Stored data entries:
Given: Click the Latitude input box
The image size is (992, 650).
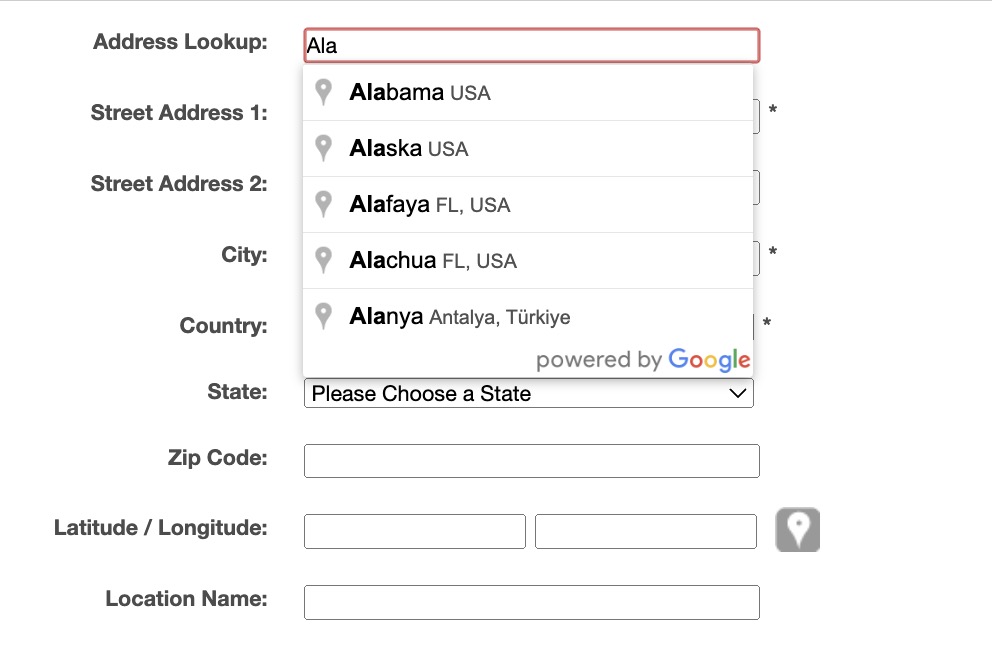Looking at the screenshot, I should (414, 532).
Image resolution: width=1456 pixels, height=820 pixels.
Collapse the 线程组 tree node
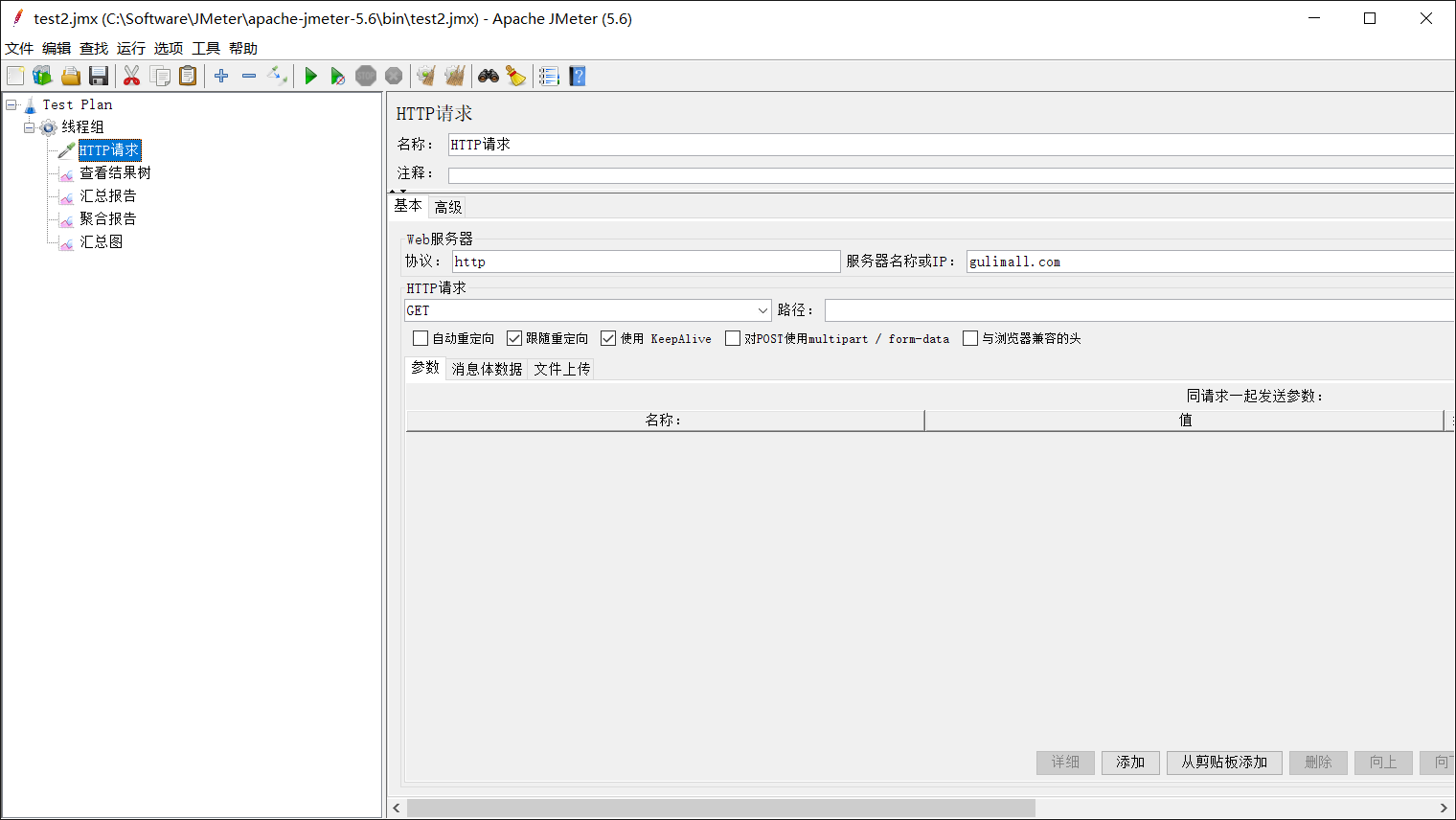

▶ [Required action] The data shown above must be printed again exactly, with no images included.

▶ [Result below]
Given: Click the Latitude input box
The image size is (992, 650).
Looking at the screenshot, I should (414, 532).
Image resolution: width=1456 pixels, height=820 pixels.
Collapse the 线程组 tree node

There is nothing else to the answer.